ÇÖPE ATMAK iSTEMiYORUM
Şu görüntü bir dinsin, olimpiyatlar üzerine en uzun konuşacak ve yazacak insan ben olacağım. Bu konuda konuşma hakkımın olduğuna da fazlasıyla inanıyorum. Çünkü ben 1980'den 2000 yılına kadar bütün olimpiyatları çıplak gözle takip ettim. 1972'den günümüze kadar bütün olimpiyatları televizyon ekranlarından, her türlü ayrıntısına varıncaya kadar izledim. Ben olimpik sporların tümünü seven, tümünü merak eden, tümünü araştıran da biriyim. Türkiye'de böyle kaç tane medya mensubu var; elini kaldırsın, bir gelsin. Olimpiyat konuşulacaksa konuşacak bir numaralı gazeteci de benim... Buna rağmen ben şimdi laflarımı çöpe atmak istemiyorum.
Evet sonuç belli olduktan sonra üzülenlerin yanı sıra sevinenler de oldu.

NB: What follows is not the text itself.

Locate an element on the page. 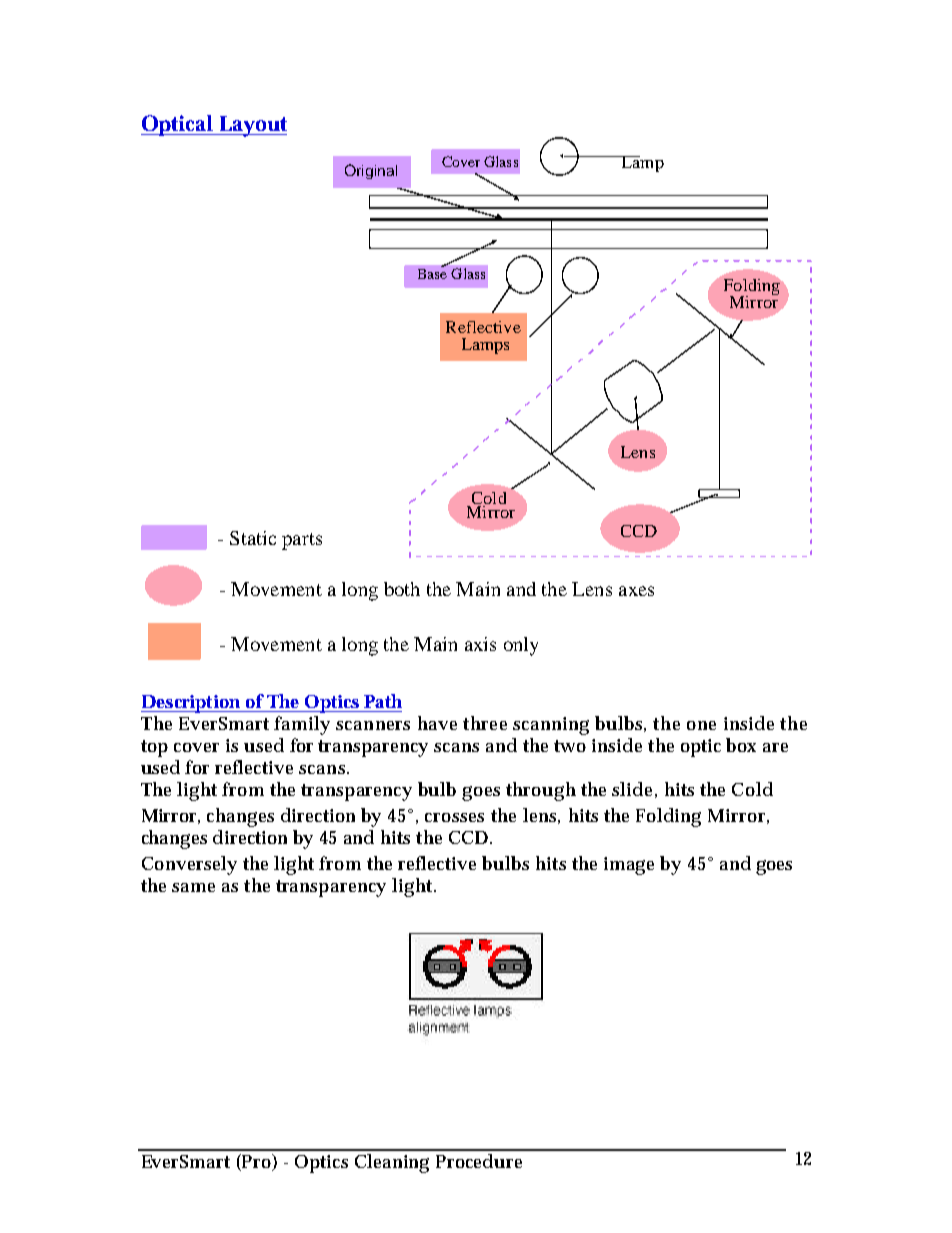  Conversely is located at coordinates (189, 865).
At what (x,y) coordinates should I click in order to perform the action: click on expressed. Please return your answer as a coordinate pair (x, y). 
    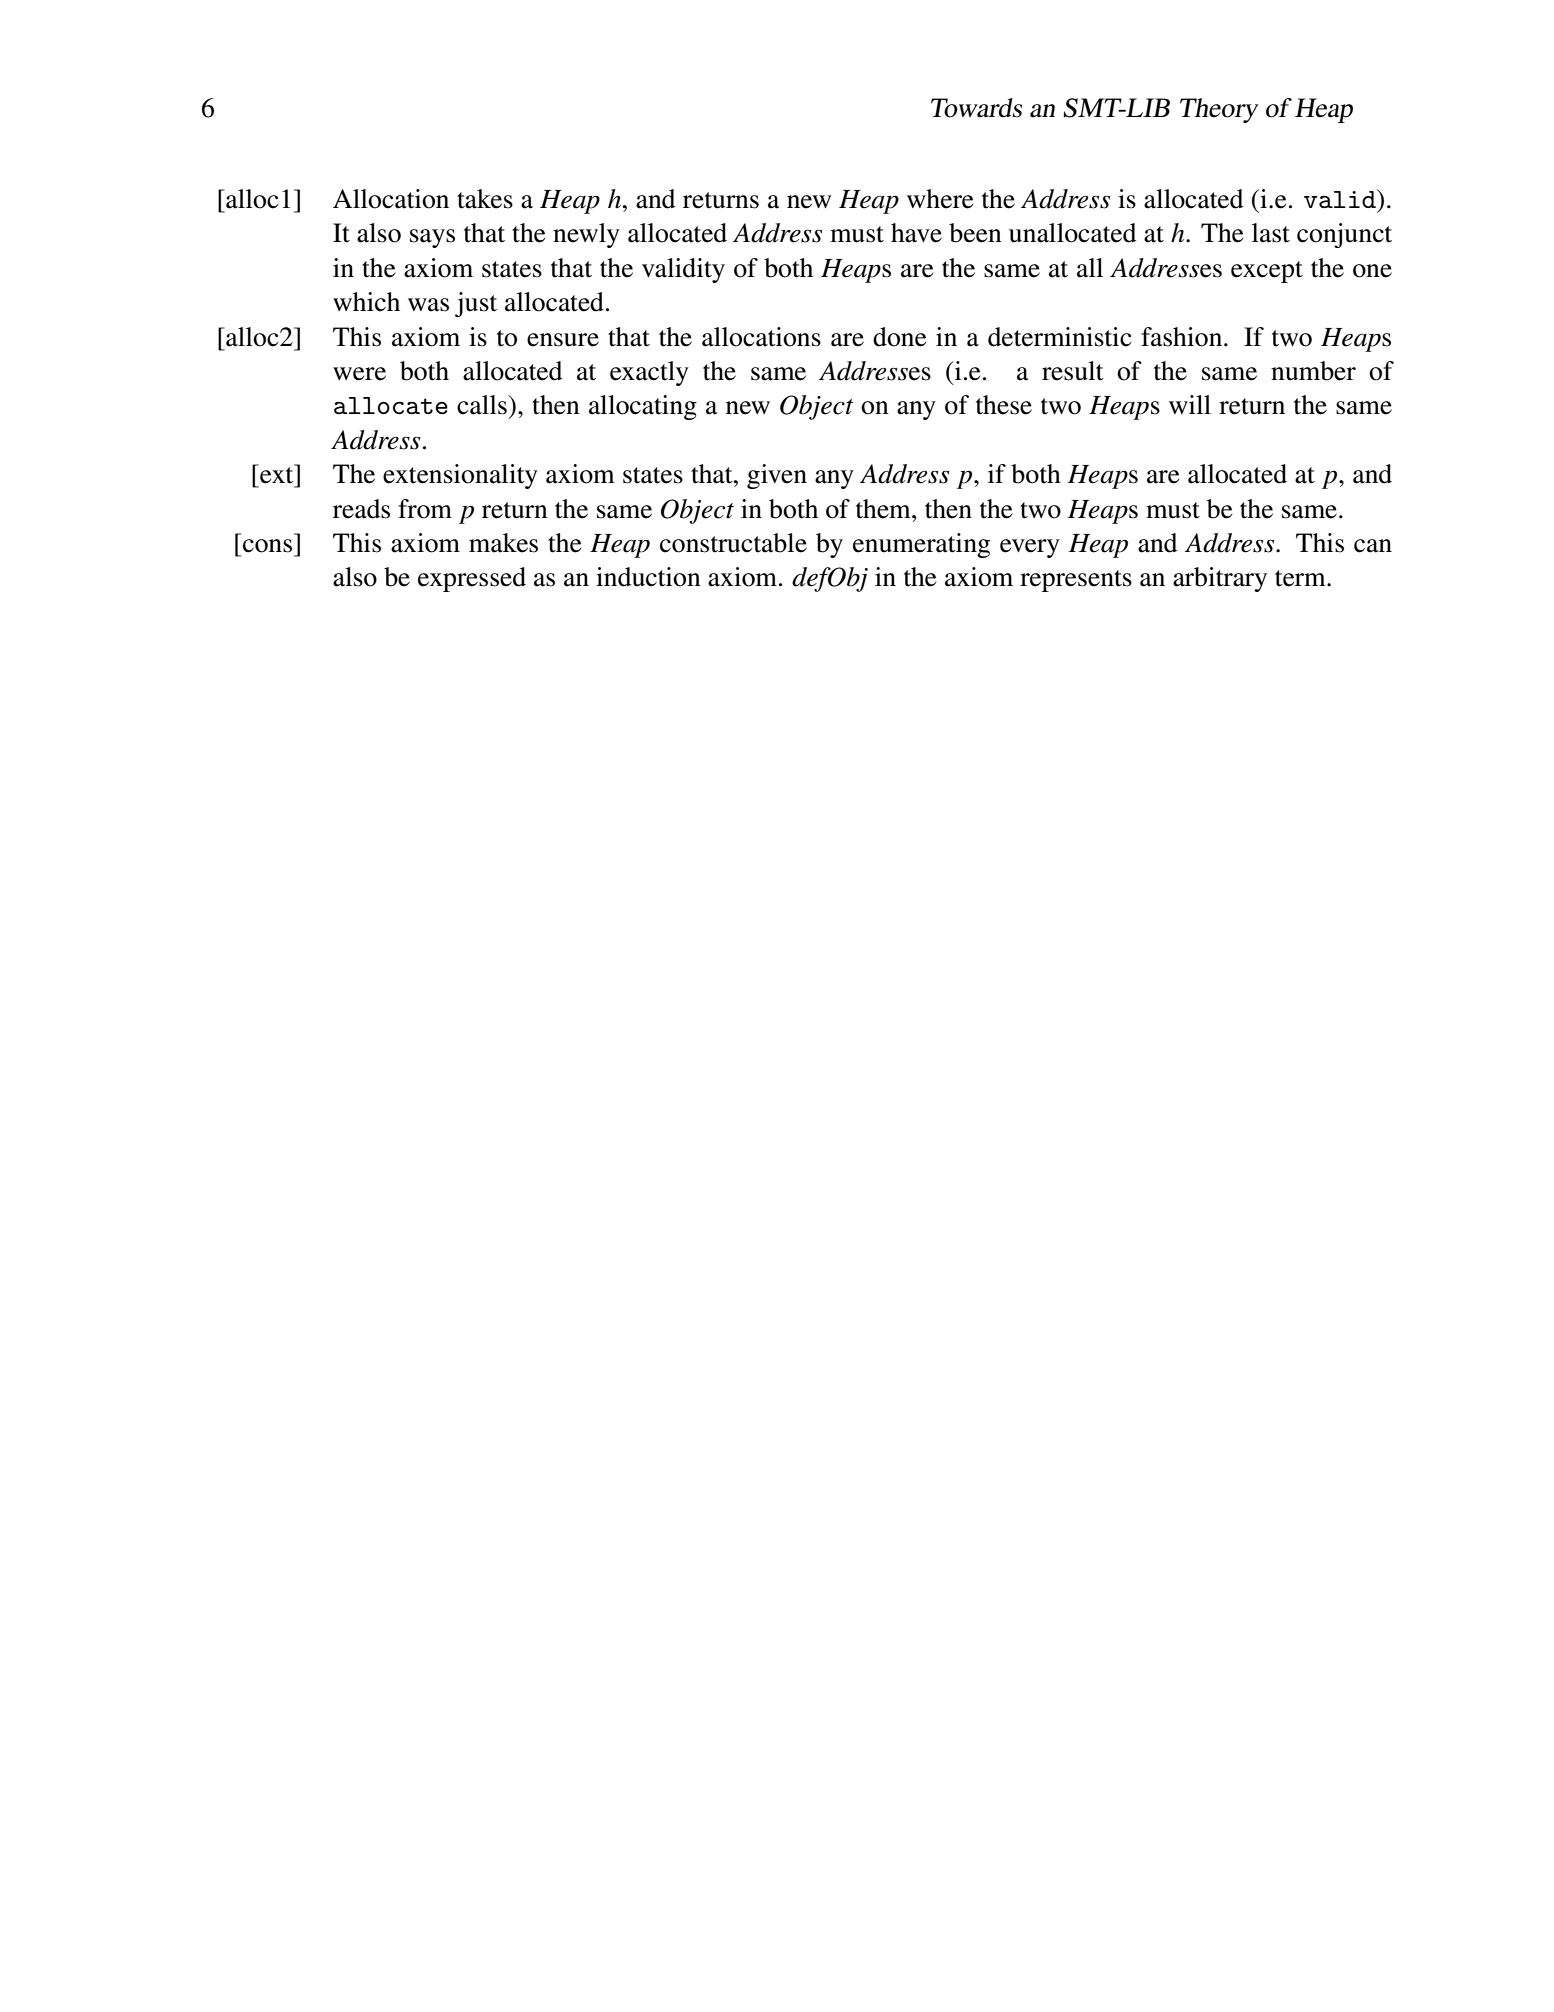
    Looking at the image, I should click on (472, 579).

Karşılıklı suçlamalar var. Onun için bu karambol içinde herkes bir mana çıkaracak. Sportif mana çıkaran şu anda hiç kimse yok. Oysa bizim spor konuşmamız lazım. İnsanların bu içlerindeki sosyal ve siyasi tepişme arzuları bitsin, iş spora kalsın, o zaman konuşacağım.